UNMASKING THE COLLECTOR: An Interview with Randall Archer

If you're a big horror fan then, you may very well be familiar with Marcus Dunstan's awesome Collector  films. The second installment titled simply...The Collection  is an enjoyable little action gore-fest that showcases the stunt work and acting abilities of Mr. Randall Archer. A name you should familiarize yourself with because he's been the stuntman in many previous films that you've probably seen many times over. Archer's long body of work includes films like The Green Hornet, The Book of Eli, Observe and ReportAlice in Wonderland, Blade II  and the awesome Feast (along with many more). But, it is his turn as the sadistic antagonist in The Collection  that got our attention.

Today, we have an awesome treat for you! Bryan from FD sits down with Mr. Archer and discusses what it was like to play such a dark character. He's a really cool and down to Earth guy...so, we know you'll enjoy the interview. Also, if you haven't gotten the film yet...click on the link all the way at the bottom and get yourself a copy of The Collection...it's a hell of a fun time! We promise ;)

Please enjoy...

FILM DEVIANT: First and foremost, thank you so much for sitting down with me to do this little interview, Randall. We really appreciate your time and as a huge fan of the original film (The Collector), I've been looking forward to this new film for quite some time! You've done a really amazing job portraying the collector in the film and bringing a certain element of physical menace to the role.

RANDALL ARCHER: Why, thank you very much, bryan!

FILM DEVIANT: What is your first horror film memory?

RANDALL ARCHER: Cujo! That was the first one I remember watching as a kid and being terrified of dogs for awhile there after. But, when it comes to my favorite ones that I remember watching and enjoyed watching...it was A Nightmare on Elm Street. It's one of my all time favorites. I've watched Halloween  and the Jason movies and they just didn't have the charm that Robert Englund's Freddy did.

FILM DEVIANT: What scares you the most (in films or real life)?

RANDALL ARCHER: It was the Twilight Zone episode where this guy is on an airplane and he looks out the airplane window and on the wing is a monster. So, the monster sees him, right? And he's like "FUCK!" Then, he shuts the window and waits for awhile. Then, he checks again and the monster's right there! That's the one that gets me. That would also be in real life...like if you're looking down...maybe at the park working on your bike tire or just looking down working on something and you stand up and some one's standing in your personal space! That's pretty alarming! In fact, as a kid...after watching that airplane episode of The Twilight Zone, I didn't want to look out any windows and my brother would stand outside the windows and scare me like that!

FILM DEVIANT: How did you prepare for the role of the collector (mentally and physically)?

> _DATA LINES_:
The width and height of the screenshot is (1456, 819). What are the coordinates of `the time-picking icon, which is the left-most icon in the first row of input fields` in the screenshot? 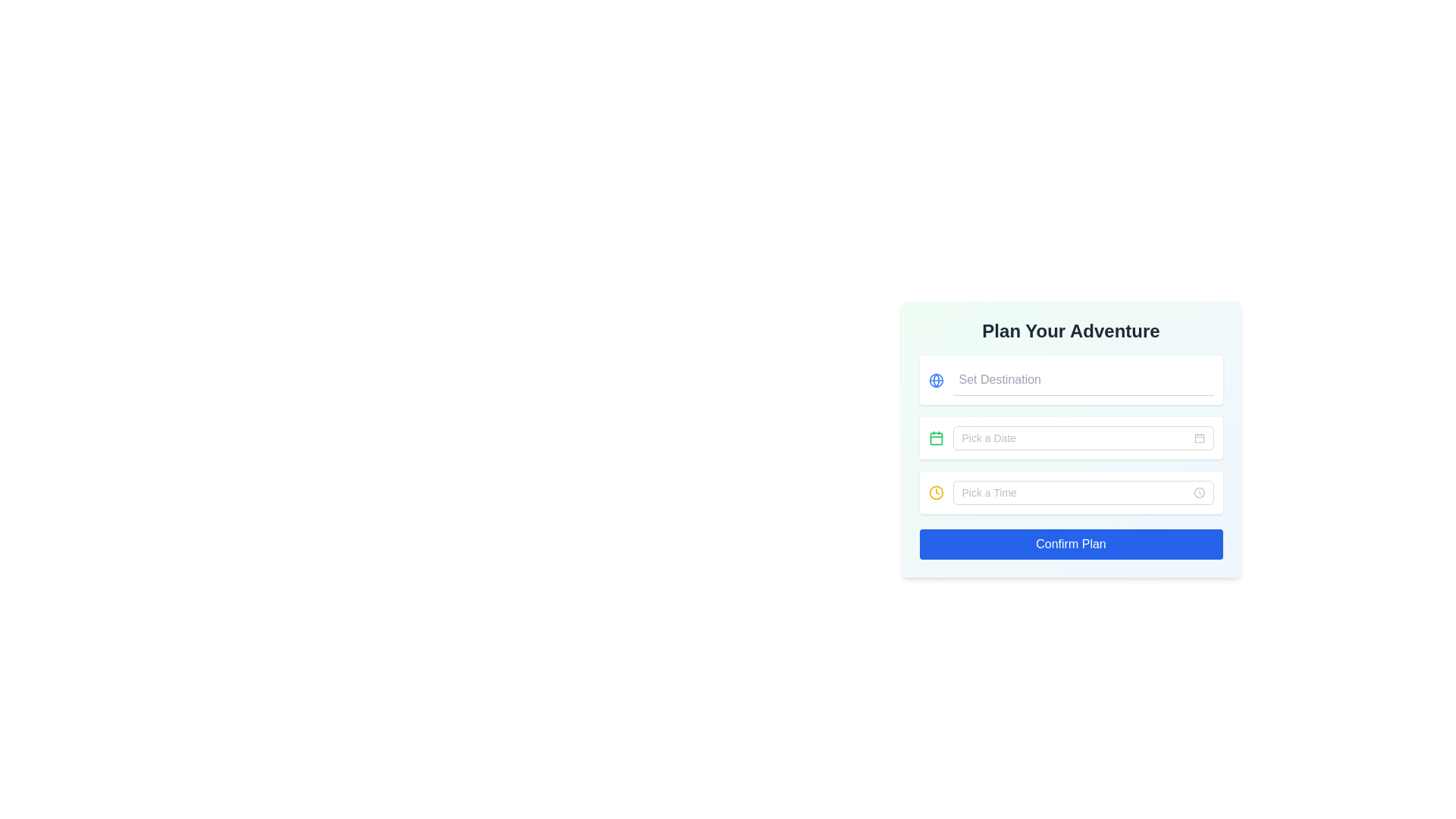 It's located at (935, 493).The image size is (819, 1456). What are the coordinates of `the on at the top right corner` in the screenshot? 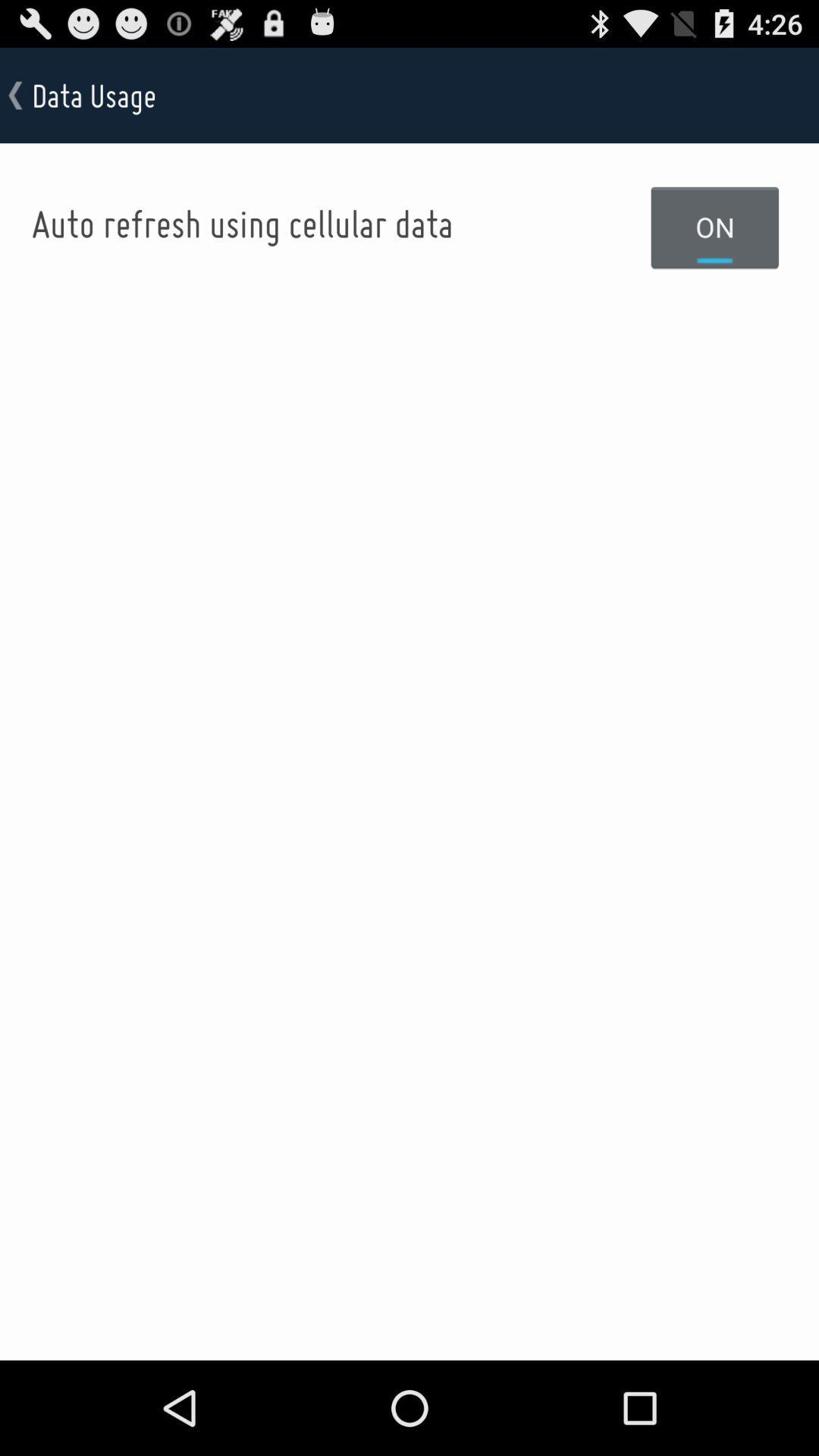 It's located at (715, 226).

> _TO-DO LIST_:
**A.** Please reproduce the passage from the Randall Archer interview above, starting with "FILM DEVIANT: First" and going on through "to the role.".
**B.** In the Randall Archer interview, why does Archer rank A Nightmare on Elm Street above Halloween and the Jason movies?

> _PROBLEM SOLUTIONS_:
**A.**
FILM DEVIANT: First and foremost, thank you so much for sitting down with me to do this little interview, Randall. We really appreciate your time and as a huge fan of the original film (The Collector), I've been looking forward to this new film for quite some time! You've done a really amazing job portraying the collector in the film and bringing a certain element of physical menace to the role.

**B.** Archer says that Halloween and the Jason movies lacked the charm that Robert Englund's Freddy had.